Segment Start: Exercise material

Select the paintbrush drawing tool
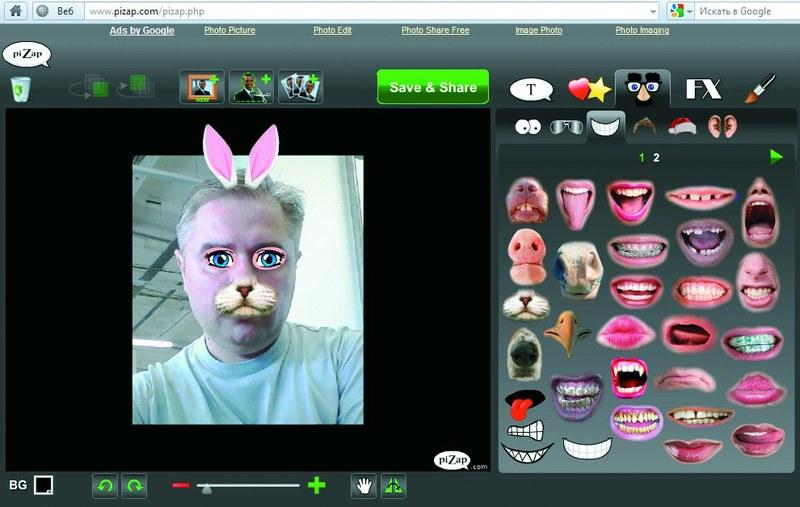 [759, 89]
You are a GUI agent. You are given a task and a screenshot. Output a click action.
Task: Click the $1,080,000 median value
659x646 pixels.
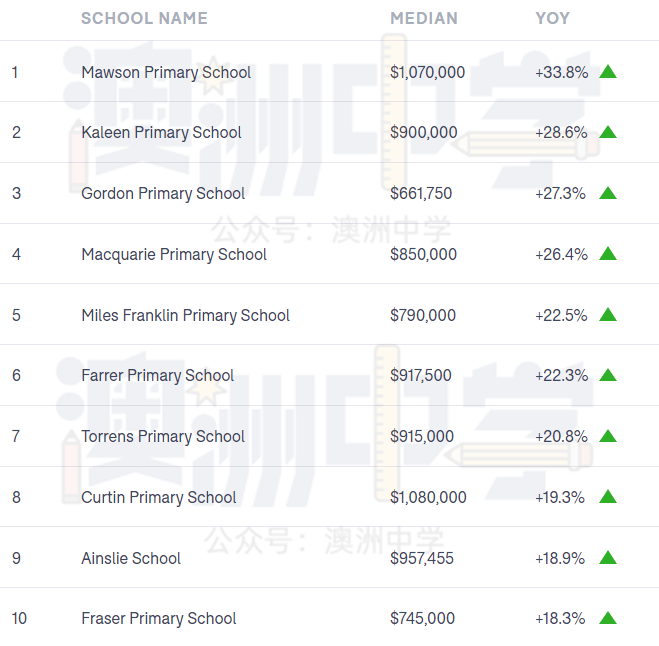(428, 497)
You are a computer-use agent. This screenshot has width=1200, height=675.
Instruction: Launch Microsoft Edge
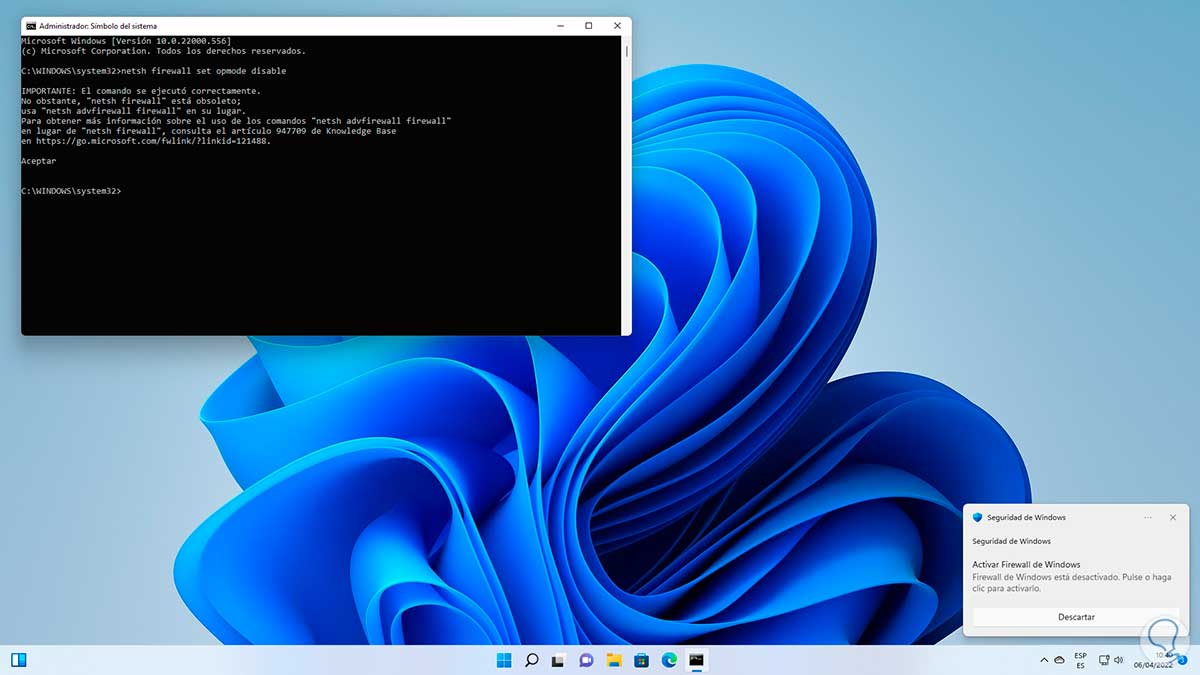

Segment End: Exercise material

Task requirements
The answer must consist solely of the lines from the line containing "659x646 pixels." to the end of the data, reproduced exactly, with every picture left out.

Response area
659x646 pixels.
(428, 497)
You are a computer-use agent. This screenshot has width=1200, height=675.
Instruction: Launch Microsoft Edge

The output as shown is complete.